Some of the other girls in her class had got real cedar chests for high school graduation, "hope chests" they called them. When Max came with the boxes, Diana had no idea what they were.

"Those aren't mine," she said. "I can't take all that stuff."

"Your mother says you're taking it," Max said sourly.

She left, taking the boxes with her. It wasn't until she was unpacking in her tiny apartment over the garage that she discovered Iona had made a hope chest for her, too, one in cardboard not cedar, but with hand embroidered tea towels and napkins, crocheted doilies and tablecloths, a brand-new service-for-four set of Safeway-coupon Melmac dishes, and a heavy hand-pieced quilt. There were a few pots and pans, some cheap silverware, and a brand-new percolator.

Opening each box was an adventure, a reprise of a dozen Christmas mornings. Cloth goods were neatly ironed and folded, the edges crisp and straight. Glassware--there was even some of that-was individually wrapped in store bought tissue paper.

One at a time, as she took out each item and admired each bit of handiwork, Diana wondered how and when her mother had managed to amass such a treasure without arousing Diana's suspicions. After opening the last box, she rode her bike over to the Albertsons' and called home from the grocery-store pay phone.

"What's wrong?" Max demanded when he heard her voice. "Long distance calls cost money. Did you get in a car wreck, or what?"

"Nothing's wrong," Diana told him. "Just let me talk to Mom."

But when Iona came on the phone, Diana was so overcome with emotion that she could barely speak. "When did you have time to make all that stuff, Mom? It's wonderful, but how did you do it?"

For years, Diana kept her mother's answer buried in the furthest reaches of her memory. Now, it came back to her.

"Love always makes time," Iona had said.

Remembering those words now left Diana awash m a sea of guilt. Love always makes time. Measured against her mother's performance, Diana's relationship with Davy seemed a gigantic failure. She was too busy with her own concerns and ambitions to pay attention to Davy's day-to-day needs. Stung by guilt, she was still so busy justifying her continued survival in the face of both her mother's death and her husband's suicide that she forgot to pay attention to the quality of that survival. Luckily for her and for Davy, Rita was there to take up the slack.

I'll do better, Diana promised herself. If I live long enough, I swear I'll do better.

She peeled the final layer of tape from the box, releasing the lid. In moments, Diana went from remembering her cardboard "hope chests" to what could only be called hopeless chests, from boxes filled with promise to ones packed with crushed dreams and dashed hopes. That's all Iona Dade Cooper's boxes contained.

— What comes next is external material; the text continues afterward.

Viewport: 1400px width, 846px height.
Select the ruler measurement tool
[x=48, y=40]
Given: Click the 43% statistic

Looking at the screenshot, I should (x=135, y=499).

All the while the unopened boxes sat stored in the root cellar, Diana had imagined them packed with her mother's few prized possessions, the treasures arranged with the same loving care Iona had used to pack the boxes she sent to Eugene. Except these boxes held no treasures. What was stowed there hardly qualified as personal effects.

Francine Cooper had gone through her new husband's house, Iona's house, packing up only what she didn't want-the inconvenient onion chopper with its broken blade, the battered metal pie tins Iona used only as a last resort when the season's current crop of fruit-pumpkin in the fall, mincemeat in the winter, rhubarb in the spring, and fresh peach in the summer-had swamped her supply of goods Pyrex pie plates. There were ragged hot pads and oven mitts, not the good ones Iona had used for company meals and church dinners, but the old ones she had used only for canning, and that, by rights, should have been thrown out with the trash long before they were stuffed into boxes.

Resolutely now, Diana ripped open the tape on each succeeding box. One rattled ominously as soon as she picked it up. At the bottom of that one, she found the smashed remains of the only really nice thing Iona Dade Cooper had ever owned-a Limoges salt-and-pepper-shaker set she had inherited from her own Grandma Dade-clattered brokenly around in the bottom of the box without even a paper towel as protection against breakage.